Book Review: Private Paris, by James Patterson and Mark Sullivan

cv_private_parisAvailable now in bookshops nationwide.

A piece of tagging, appearing anywhere and everywhere among the streets of Paris, seems innocuous enough…its meaning obtuse, but not overtly offensive; more a puzzle, really, or a code, with no meaning – yet. Not exactly a top priority for either the Paris La Crim force or the Private, Paris agency.

Jack Morgan arrives in Paris from Berlin, but what was a routine office visit becomes a case involving Kimberley, a missing girl, possibly kidnapped, who may or may not want to be found.

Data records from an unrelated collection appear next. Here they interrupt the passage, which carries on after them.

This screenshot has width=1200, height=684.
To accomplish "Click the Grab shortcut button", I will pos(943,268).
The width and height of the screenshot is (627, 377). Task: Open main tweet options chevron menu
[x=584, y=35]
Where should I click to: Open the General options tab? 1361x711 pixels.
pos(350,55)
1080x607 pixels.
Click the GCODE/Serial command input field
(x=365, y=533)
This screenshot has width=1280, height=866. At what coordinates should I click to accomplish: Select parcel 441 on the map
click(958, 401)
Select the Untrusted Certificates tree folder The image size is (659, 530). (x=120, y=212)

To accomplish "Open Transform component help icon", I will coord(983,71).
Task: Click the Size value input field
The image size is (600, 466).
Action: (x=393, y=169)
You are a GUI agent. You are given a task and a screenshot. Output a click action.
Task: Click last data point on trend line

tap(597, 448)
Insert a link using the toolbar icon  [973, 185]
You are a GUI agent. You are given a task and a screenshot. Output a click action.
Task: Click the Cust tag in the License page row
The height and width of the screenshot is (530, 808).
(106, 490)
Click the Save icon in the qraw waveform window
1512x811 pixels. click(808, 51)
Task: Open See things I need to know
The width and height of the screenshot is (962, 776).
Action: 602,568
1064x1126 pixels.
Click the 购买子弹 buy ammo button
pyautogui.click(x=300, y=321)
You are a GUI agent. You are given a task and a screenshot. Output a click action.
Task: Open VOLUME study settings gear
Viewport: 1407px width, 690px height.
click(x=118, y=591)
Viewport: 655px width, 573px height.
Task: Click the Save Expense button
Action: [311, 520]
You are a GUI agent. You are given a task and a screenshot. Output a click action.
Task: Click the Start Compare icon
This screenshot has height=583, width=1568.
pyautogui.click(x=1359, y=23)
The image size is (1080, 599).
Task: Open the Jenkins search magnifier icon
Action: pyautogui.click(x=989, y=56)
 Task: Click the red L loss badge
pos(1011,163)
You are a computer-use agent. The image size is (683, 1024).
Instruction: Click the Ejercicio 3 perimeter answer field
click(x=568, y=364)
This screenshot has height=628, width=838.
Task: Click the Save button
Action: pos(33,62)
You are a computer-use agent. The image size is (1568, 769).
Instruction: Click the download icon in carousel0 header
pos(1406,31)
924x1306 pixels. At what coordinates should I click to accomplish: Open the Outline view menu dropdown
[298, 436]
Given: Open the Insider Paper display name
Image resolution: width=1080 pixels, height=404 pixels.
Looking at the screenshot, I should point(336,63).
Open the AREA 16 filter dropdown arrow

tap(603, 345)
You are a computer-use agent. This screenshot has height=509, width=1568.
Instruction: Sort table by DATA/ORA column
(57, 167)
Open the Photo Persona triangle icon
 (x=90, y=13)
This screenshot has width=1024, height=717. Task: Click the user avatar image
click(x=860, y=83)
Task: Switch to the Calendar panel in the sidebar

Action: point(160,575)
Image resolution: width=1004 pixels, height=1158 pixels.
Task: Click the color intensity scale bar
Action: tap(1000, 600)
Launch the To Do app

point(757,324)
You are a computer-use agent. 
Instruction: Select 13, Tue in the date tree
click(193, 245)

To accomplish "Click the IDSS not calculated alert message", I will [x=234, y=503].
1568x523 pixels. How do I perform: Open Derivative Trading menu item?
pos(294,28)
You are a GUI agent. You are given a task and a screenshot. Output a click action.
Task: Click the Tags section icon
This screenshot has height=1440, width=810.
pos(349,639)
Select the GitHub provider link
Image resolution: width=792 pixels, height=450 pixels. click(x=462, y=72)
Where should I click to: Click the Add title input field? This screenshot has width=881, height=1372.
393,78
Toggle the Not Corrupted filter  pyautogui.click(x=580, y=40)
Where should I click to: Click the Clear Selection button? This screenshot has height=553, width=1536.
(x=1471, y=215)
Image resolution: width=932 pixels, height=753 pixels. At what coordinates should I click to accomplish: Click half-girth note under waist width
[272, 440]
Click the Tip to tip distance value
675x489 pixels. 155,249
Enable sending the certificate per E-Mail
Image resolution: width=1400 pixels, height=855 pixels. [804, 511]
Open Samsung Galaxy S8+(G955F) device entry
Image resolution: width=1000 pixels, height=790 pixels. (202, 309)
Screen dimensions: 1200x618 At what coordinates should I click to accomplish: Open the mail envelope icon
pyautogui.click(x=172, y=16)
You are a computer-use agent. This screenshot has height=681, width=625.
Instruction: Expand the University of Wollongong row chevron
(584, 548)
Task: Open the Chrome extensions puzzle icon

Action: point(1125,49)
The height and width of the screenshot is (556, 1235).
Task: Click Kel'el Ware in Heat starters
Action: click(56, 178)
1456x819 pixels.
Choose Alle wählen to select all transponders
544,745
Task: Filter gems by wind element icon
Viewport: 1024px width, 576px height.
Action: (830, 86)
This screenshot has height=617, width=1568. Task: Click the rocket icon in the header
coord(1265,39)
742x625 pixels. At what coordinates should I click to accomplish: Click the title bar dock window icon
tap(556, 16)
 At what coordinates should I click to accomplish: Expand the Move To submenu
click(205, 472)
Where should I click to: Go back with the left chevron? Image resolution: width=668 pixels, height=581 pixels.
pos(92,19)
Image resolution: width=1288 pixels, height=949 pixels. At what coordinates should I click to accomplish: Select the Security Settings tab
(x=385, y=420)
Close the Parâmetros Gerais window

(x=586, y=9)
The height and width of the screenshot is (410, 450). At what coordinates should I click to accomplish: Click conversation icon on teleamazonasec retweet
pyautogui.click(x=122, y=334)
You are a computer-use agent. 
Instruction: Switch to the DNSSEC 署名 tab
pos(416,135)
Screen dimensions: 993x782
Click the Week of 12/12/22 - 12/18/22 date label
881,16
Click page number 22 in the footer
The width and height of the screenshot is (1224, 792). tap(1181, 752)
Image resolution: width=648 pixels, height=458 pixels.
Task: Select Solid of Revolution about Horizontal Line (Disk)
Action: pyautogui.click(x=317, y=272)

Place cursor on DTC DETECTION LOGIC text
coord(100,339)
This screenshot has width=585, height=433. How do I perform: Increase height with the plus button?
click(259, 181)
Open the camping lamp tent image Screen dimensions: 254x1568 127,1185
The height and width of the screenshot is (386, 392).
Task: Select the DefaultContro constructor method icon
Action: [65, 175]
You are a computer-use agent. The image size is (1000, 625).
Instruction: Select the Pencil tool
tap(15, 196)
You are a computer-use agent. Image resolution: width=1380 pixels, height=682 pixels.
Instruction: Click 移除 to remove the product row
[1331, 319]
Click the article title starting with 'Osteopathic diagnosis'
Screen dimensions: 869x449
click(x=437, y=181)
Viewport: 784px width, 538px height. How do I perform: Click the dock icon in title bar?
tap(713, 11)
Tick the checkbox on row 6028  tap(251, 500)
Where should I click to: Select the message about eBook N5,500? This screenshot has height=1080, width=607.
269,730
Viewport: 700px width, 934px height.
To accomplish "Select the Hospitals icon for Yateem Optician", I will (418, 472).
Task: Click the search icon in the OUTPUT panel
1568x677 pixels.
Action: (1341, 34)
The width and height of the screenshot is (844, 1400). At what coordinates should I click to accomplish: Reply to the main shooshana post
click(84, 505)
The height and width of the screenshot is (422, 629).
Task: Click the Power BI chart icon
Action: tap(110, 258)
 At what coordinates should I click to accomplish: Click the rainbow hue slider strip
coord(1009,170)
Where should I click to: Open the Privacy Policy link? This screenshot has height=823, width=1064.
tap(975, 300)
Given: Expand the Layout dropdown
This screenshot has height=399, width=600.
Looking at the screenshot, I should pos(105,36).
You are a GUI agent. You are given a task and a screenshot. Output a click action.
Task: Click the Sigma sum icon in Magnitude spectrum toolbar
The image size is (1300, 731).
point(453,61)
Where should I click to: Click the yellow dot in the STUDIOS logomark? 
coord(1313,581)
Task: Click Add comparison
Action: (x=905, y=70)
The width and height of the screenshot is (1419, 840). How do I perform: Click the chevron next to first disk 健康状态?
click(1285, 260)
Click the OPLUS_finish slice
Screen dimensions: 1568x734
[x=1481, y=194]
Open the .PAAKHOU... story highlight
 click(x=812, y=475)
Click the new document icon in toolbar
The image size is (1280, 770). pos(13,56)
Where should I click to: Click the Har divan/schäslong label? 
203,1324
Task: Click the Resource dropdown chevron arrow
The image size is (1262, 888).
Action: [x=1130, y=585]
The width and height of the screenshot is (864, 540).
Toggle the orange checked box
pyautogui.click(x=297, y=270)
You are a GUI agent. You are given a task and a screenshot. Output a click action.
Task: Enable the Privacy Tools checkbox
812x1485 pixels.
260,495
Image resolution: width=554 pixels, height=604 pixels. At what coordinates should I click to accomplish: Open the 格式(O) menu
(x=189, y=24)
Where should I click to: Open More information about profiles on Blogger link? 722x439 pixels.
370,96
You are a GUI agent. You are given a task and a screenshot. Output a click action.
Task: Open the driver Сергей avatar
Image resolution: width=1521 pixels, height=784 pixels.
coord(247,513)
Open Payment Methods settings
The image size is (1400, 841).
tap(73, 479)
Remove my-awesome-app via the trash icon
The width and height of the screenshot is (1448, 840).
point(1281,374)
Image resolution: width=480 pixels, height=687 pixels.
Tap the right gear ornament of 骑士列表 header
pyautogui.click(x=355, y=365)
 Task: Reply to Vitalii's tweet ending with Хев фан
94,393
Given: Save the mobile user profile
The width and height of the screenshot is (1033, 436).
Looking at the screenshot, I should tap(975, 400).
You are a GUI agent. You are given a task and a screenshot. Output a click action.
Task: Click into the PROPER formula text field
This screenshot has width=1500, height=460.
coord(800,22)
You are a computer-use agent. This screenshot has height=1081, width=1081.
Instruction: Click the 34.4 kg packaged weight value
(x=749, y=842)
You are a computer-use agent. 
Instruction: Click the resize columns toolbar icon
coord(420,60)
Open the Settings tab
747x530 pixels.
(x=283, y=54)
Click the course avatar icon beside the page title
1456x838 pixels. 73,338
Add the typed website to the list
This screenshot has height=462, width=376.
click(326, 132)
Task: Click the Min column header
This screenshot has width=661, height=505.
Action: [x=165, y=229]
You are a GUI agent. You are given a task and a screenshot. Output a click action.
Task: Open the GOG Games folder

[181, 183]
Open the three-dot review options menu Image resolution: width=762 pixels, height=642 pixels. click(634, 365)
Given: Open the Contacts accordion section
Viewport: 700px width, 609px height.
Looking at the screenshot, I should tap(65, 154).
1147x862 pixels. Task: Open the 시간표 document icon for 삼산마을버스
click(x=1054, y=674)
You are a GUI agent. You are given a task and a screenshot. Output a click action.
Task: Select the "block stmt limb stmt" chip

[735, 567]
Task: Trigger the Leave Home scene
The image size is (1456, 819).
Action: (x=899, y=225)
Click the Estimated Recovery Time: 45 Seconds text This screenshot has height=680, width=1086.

While tracing Kimberley, Jack discovers Paris’s hidden world of crime, murder, cultural clashes, arms trading – all among the idolatry of its cultural icons of the arts, fashion and culinary expertise. The missing girl’s case becomes secondary to a world of pseudo-terrorism, and Kimberley is pivotal to both.

There are many characters for the reader to keep track of as they come and go, but the plot easily meshes together all the elements of an incredible conspiracy. This is the eleventh of the Private series, another I’ll have to pick back up from number one, and was written with Mark Sullivan.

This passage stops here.